After analyzing the pros and cons, we gave it a try. We had a specific use case where our service’s build time to be super low and at the same time, it should use the minimum resources possible. Moreover, we are working with micro-service architecture, so that made it possible to use different tech stack other than sticking to only one tech.
Overall, our Golang + Graphql app was performing well. It was serving plenty of requests in a blink of a second. Nothing wrong with regular requests & regular load. The problem arise when we started to test the service with Load Testing/Performance Test scripts.
Initially, we found that our app was misbehaving when put under a severe load. We were monitoring the resources continuously and after a few hours of Performance testing, our service was using enough resources (memory & CPU) of the cluster to take the entire Cluster consisting of 20+ micro-services on its knee. It was frustrating and scary as well that our primary reason for using Golang was not getting fulfilled here. So, we analyzed it and found that it was not the error of the Golang eco-system, but our code that was the culprit.
Now, Here comes pprof in the picture.
Brief about pprof from its Github repo,
pprof is a tool for visualization and analysis of profiling data.pprof reads a collection of profiling samples in profile.proto format and generates reports to visualize and help analyze the data. It can generate both text and graphical reports (through the use of the dot visualization package).
Also, there is very informative documentation of pprof here. You can use pprof with just a few lines of code. Plus it is safe to use pprof in the production environment as it will create 5% overhead at max that too with considering the replicas. Meaning if we have 10 replicas of a pod, the overhead will be 0.5%.
How did I do it?
So, using pprof tools, I had generated the memory and CPU profiles. Below is the PNG formatted chart of these profiles. Just a glance at this chart was enough to tell me that my amqp_helper (basically my queue handling file) was having some issues. I analyzed the code and VOILA!!!, In my code, the amqp (we use RabbitMQ) connections were not closed and they took their size of memory.
How can I implement it?
I would recommend checking out the init() function in pprof.go. That will help you understand the routes of /debug/pprof/ with great clarity. Go through the below template and use it at your convenience.

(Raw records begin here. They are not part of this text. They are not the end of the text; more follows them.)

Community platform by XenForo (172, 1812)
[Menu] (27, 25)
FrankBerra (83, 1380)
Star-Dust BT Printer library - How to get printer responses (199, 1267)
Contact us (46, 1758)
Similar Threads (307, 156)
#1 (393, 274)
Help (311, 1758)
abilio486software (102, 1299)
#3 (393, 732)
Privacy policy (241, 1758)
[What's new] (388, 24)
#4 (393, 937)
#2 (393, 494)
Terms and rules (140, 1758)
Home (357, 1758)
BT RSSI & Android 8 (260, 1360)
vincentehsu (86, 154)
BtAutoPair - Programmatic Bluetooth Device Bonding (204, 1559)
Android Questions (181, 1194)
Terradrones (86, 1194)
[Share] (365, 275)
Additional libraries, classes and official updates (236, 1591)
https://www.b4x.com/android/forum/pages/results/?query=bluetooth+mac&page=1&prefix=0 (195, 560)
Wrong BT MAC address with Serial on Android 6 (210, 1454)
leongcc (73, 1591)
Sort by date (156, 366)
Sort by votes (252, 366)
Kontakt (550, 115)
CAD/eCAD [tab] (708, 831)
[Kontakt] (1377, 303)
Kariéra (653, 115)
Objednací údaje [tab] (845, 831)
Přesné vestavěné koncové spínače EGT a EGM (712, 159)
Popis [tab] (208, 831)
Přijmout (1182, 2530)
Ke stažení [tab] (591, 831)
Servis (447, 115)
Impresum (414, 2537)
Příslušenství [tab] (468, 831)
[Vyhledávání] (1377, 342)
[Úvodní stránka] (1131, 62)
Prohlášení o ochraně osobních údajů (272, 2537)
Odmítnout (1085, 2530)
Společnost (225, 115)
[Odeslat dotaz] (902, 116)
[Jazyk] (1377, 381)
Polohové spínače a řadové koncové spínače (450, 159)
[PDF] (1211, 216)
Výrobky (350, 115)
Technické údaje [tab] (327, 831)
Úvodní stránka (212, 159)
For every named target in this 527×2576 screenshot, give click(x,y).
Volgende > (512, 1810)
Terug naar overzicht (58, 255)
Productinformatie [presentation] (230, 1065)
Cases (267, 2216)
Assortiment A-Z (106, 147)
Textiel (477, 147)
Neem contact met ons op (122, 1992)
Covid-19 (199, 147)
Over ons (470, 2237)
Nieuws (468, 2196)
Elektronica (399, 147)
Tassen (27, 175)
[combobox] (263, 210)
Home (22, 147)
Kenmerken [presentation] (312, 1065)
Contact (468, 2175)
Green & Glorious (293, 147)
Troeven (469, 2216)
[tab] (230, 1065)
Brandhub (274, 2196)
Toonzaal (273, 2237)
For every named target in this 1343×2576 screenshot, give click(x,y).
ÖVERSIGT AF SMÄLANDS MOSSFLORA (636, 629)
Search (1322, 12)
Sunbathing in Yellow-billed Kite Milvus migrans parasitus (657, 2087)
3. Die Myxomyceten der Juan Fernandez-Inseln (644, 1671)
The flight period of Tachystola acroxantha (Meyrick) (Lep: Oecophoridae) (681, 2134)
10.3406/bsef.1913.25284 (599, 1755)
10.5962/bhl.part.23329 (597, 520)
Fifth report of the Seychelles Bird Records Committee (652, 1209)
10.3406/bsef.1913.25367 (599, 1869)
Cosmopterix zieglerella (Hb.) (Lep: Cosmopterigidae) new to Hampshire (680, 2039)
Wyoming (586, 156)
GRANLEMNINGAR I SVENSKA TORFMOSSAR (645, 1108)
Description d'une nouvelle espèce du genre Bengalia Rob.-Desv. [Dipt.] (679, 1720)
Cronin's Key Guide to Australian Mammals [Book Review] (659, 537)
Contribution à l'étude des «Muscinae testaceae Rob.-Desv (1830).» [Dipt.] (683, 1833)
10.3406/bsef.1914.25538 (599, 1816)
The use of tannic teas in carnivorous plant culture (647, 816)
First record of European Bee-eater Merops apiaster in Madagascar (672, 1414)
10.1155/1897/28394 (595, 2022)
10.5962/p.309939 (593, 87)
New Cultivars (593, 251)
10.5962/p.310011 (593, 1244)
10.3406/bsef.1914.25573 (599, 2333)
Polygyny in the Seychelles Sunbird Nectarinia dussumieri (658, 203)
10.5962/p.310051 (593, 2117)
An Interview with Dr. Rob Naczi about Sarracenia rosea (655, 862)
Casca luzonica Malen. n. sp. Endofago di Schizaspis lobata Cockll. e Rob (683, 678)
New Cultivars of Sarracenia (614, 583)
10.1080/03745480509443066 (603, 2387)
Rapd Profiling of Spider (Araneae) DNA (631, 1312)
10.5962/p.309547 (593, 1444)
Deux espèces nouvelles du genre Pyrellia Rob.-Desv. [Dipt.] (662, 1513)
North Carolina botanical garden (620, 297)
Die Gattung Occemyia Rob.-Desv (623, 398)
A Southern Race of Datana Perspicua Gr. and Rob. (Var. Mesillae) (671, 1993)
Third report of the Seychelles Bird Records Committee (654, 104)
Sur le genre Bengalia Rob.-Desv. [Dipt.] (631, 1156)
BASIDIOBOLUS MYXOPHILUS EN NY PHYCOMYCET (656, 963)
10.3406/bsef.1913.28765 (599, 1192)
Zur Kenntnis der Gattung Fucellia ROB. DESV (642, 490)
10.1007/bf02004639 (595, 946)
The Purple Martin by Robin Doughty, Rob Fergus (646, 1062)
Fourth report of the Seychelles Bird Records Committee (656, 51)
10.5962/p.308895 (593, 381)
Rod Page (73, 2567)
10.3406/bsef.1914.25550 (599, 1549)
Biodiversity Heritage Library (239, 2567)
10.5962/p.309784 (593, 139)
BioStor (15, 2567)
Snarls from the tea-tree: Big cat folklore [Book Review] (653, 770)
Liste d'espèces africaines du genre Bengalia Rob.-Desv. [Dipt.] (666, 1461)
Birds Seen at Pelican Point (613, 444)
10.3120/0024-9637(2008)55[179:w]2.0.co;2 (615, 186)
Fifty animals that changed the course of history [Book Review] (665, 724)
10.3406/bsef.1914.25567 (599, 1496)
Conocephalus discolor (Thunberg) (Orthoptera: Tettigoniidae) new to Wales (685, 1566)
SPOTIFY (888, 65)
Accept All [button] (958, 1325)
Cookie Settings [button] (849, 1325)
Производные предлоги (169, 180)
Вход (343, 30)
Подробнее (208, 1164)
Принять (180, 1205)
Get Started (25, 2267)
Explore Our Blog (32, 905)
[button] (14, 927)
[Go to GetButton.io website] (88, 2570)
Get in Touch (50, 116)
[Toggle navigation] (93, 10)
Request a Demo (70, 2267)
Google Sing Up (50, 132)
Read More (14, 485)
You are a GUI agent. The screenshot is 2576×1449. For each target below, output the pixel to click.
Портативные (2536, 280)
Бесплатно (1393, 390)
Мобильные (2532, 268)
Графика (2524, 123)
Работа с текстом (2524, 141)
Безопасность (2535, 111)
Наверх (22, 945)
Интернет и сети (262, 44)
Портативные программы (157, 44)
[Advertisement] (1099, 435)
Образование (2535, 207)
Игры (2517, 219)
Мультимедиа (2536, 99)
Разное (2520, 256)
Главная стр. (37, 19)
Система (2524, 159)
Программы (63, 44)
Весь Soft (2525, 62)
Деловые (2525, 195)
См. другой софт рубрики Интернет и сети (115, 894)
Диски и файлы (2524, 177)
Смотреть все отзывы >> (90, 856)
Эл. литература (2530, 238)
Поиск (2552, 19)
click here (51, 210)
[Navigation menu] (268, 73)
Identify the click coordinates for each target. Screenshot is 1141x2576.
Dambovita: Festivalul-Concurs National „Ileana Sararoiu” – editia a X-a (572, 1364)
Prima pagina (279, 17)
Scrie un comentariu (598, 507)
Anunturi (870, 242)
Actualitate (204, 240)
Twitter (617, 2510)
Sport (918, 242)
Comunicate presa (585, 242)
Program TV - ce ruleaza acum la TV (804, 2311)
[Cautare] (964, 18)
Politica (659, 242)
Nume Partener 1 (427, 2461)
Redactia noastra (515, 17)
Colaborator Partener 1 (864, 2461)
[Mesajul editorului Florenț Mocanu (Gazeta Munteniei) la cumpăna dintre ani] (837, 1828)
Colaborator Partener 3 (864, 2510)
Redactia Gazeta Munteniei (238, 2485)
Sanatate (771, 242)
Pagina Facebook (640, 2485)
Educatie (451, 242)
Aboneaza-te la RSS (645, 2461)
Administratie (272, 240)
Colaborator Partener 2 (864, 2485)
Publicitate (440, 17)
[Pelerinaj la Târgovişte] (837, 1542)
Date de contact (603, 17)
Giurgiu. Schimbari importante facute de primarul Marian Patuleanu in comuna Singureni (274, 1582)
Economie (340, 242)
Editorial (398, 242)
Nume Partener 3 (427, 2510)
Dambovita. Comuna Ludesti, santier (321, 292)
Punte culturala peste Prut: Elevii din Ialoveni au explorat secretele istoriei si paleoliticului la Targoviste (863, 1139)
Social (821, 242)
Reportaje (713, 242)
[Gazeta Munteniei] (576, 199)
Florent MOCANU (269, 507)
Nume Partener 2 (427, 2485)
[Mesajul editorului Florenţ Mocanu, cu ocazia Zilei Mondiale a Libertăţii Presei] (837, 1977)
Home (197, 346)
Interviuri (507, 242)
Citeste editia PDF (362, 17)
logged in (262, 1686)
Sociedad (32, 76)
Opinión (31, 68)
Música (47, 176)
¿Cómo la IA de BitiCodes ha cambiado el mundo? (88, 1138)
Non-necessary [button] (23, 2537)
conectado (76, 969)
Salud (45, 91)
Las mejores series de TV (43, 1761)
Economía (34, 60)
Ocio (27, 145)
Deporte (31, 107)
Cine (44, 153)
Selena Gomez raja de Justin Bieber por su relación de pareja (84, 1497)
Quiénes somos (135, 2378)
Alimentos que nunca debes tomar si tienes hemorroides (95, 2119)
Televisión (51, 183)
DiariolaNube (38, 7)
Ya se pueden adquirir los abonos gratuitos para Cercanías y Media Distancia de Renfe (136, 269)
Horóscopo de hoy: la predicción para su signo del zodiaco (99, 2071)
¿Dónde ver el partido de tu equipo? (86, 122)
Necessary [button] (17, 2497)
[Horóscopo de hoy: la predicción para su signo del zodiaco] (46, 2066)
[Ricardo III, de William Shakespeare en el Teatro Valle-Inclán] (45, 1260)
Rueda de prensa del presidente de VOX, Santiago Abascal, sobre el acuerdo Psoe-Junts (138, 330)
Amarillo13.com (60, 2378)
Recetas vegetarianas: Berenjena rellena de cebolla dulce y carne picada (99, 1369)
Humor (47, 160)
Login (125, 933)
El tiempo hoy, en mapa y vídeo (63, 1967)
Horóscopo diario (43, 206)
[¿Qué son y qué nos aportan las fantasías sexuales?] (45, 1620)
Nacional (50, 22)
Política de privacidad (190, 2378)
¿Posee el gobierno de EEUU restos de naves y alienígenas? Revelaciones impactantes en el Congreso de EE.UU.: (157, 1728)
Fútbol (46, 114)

When you visit http://localhost:8082/debug, you can see different profiles that go provides.
Keep this server running in one terminal, and run the below command to generate the chart
- Memory profile
go tool pprof -png http://localhost:8082/debug/pprof/heap > heap.png
This will create a heap.png file in your current directory. Example.
2. CPU profile
go tool pprof -png http://localhost:8082/debug/pprof/profile > profile.png
Below is an examle of a CPU profile chart. Using above command, you can create and alanyze different profiles.
Common memory leaking scenarios
- Inappropriately closing or not closing connections at all. This includes database connections, queue connections, third-party libraries.
- Inappropriate usage of defer() functions.
- Using large strings/slices/subslices and doing multiple/heavy operations on it.
- Pointers referring to un-used variable values.
- Hanging Goroutines
- Using Finalizers improperly